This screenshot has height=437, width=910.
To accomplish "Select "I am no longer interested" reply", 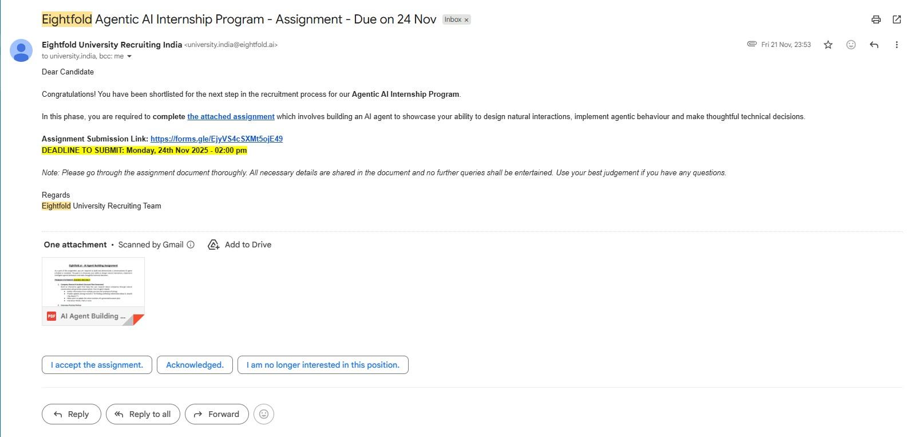I will pyautogui.click(x=323, y=365).
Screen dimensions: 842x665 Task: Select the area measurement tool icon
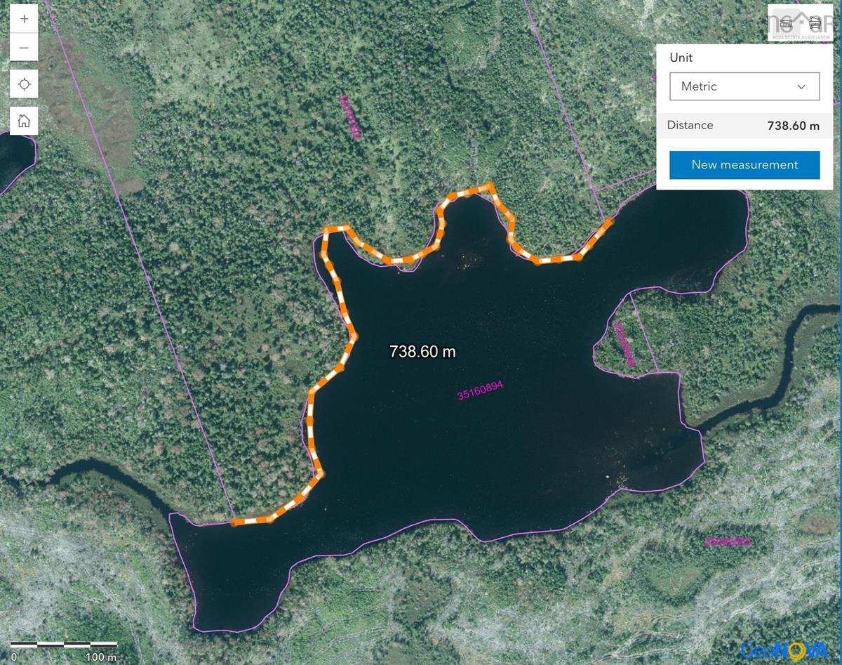(815, 22)
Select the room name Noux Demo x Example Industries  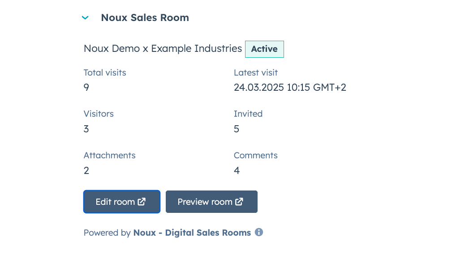click(163, 49)
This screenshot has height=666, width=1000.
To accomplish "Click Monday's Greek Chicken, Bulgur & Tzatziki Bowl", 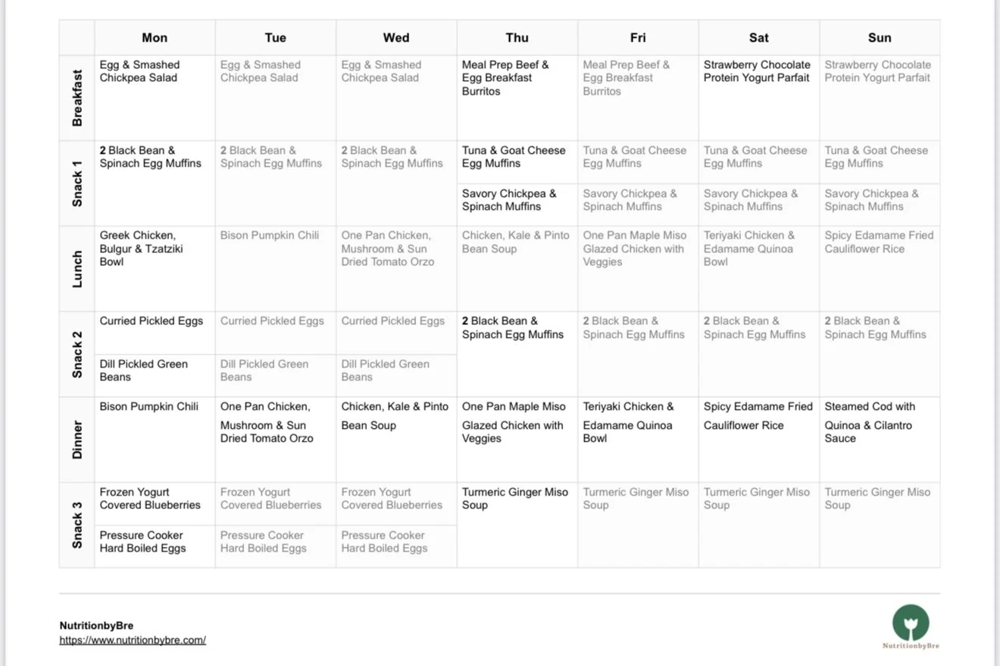I will (x=142, y=249).
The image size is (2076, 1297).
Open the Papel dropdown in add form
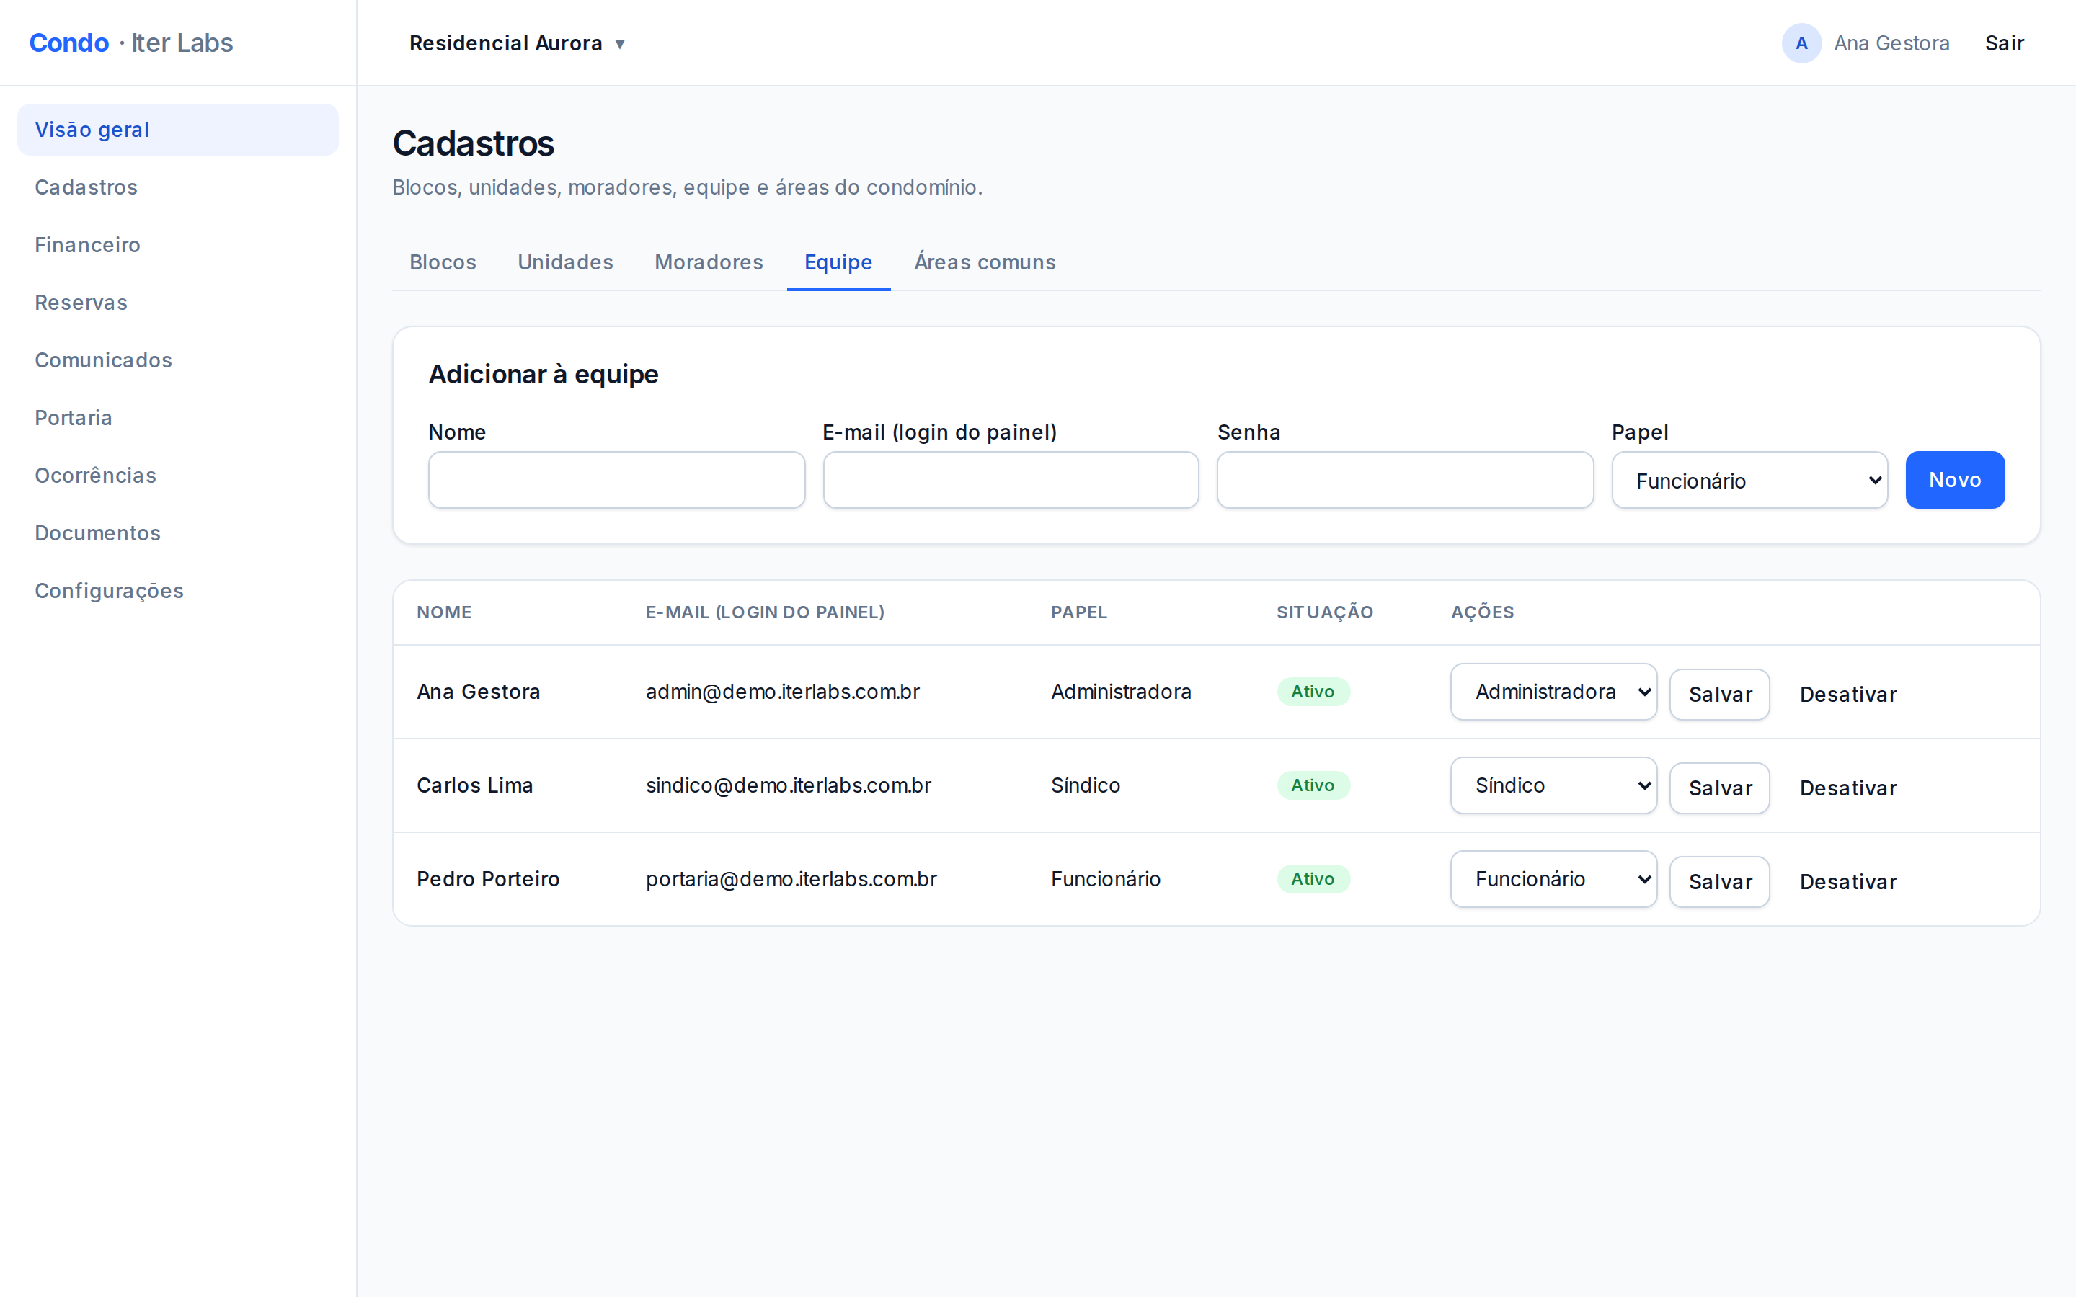pos(1749,480)
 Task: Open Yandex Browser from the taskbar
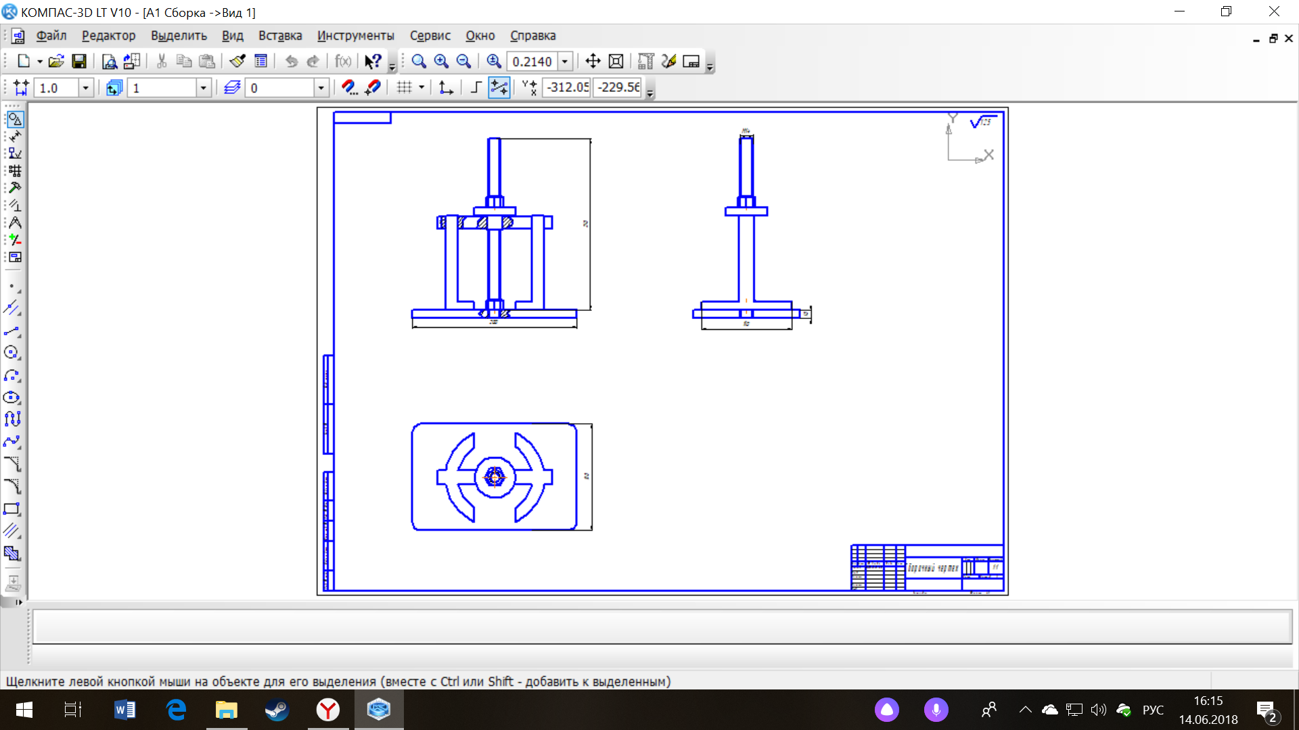click(x=328, y=710)
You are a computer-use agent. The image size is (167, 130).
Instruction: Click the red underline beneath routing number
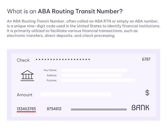tap(26, 112)
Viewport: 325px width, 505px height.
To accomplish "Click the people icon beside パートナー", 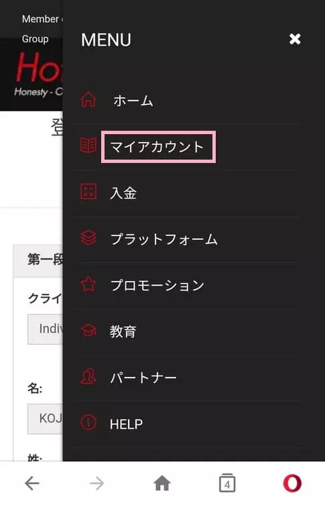I will tap(88, 376).
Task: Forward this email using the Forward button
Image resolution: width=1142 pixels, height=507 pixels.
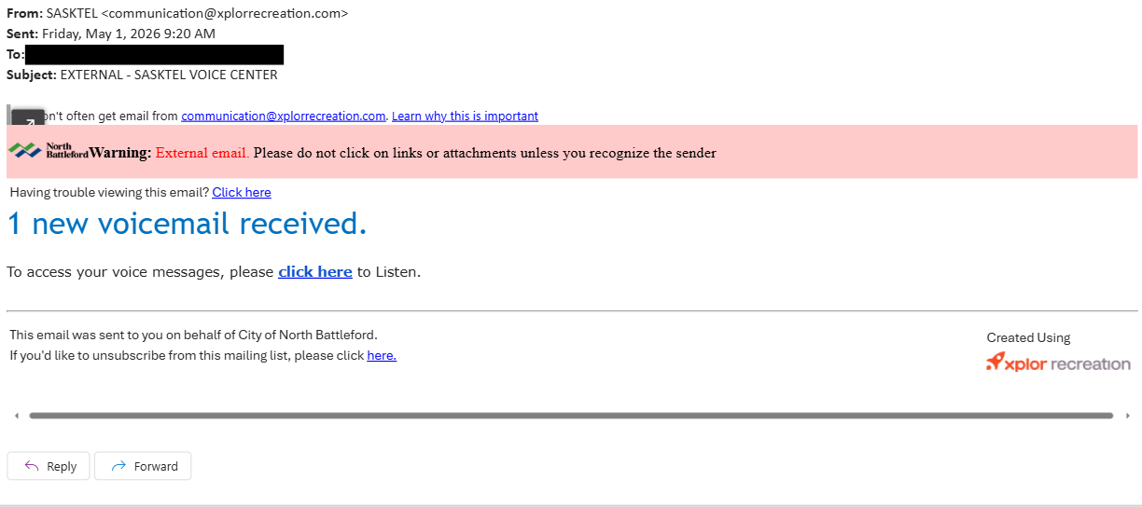Action: pyautogui.click(x=143, y=466)
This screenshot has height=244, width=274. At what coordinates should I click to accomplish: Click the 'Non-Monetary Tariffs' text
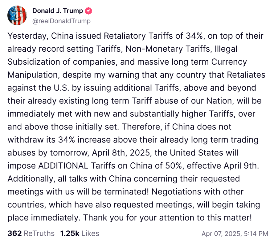pos(168,49)
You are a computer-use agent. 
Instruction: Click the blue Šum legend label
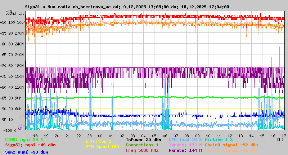tap(26, 152)
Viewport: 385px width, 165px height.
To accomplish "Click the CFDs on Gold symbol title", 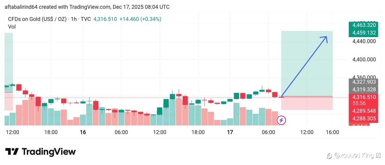I will click(x=37, y=19).
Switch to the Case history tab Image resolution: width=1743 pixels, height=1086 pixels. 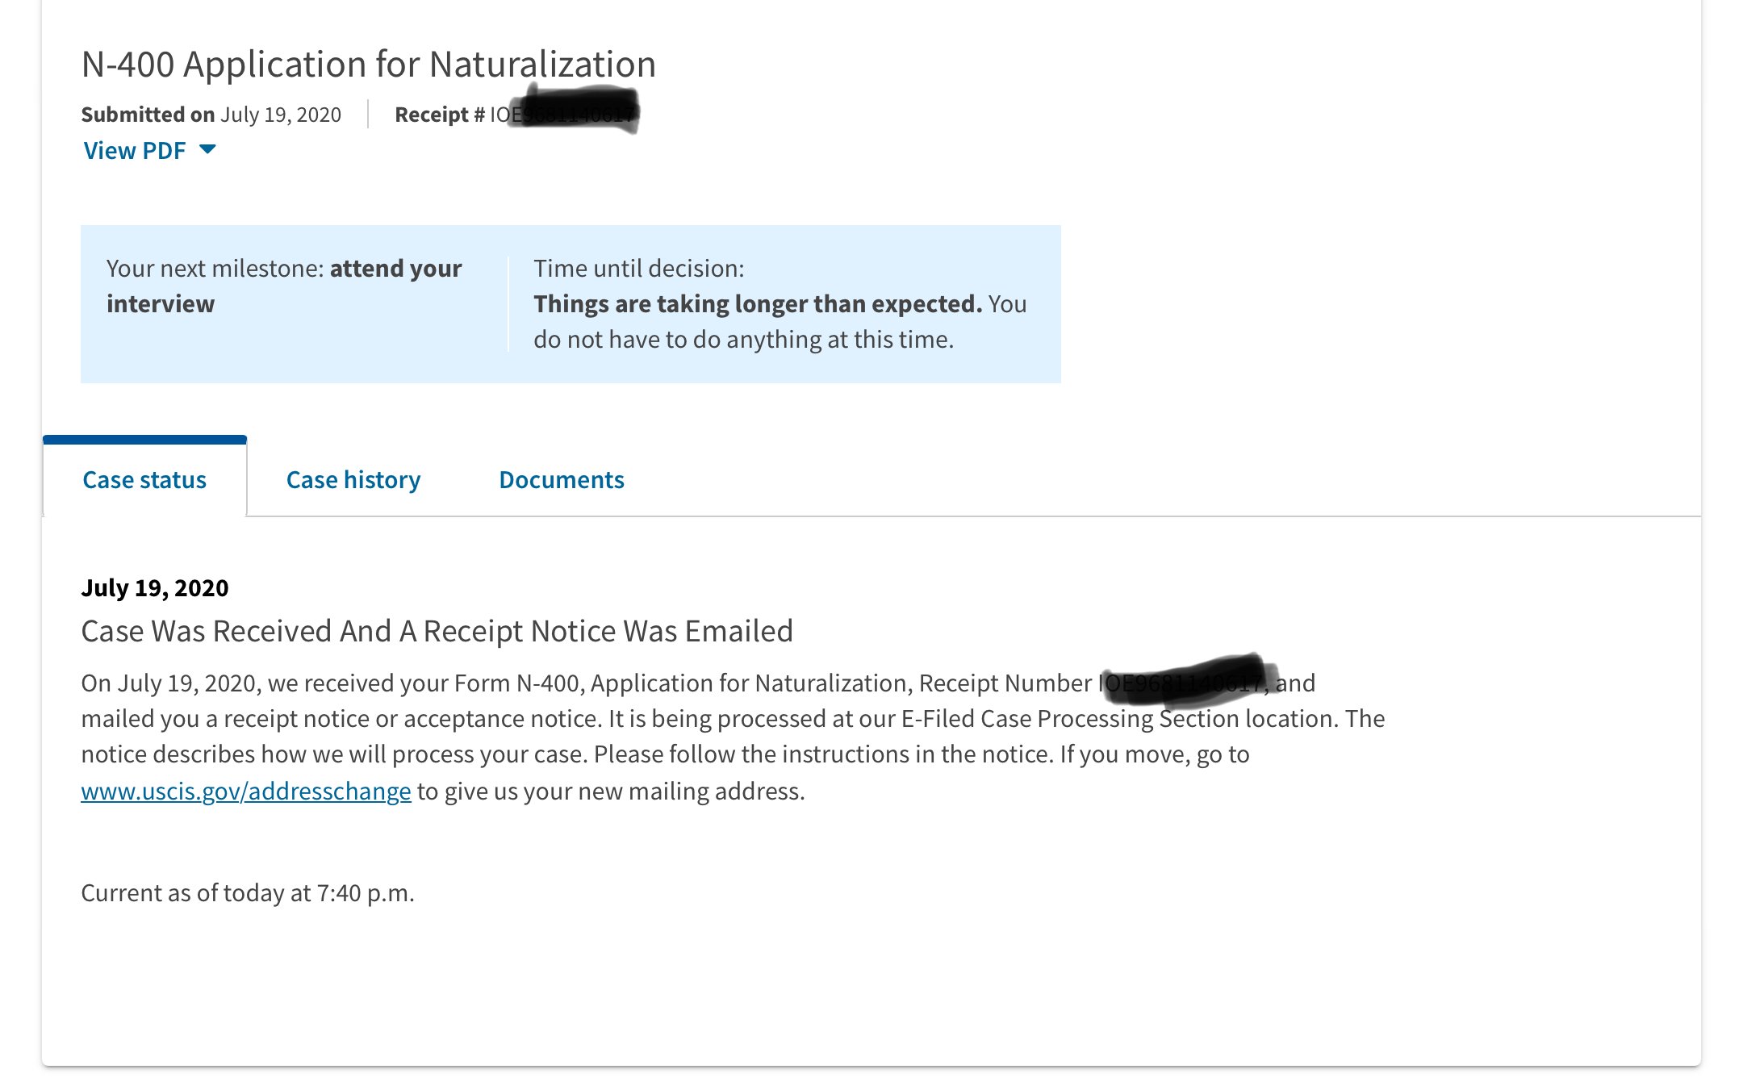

§ **Written problem**
Pull out every line in the entries above that contains the word "computer" and copy each one unchanged.

§ **Expected answer**
You are a computer-use agent. The image size is (167, 130).
You are a computer-use agent. 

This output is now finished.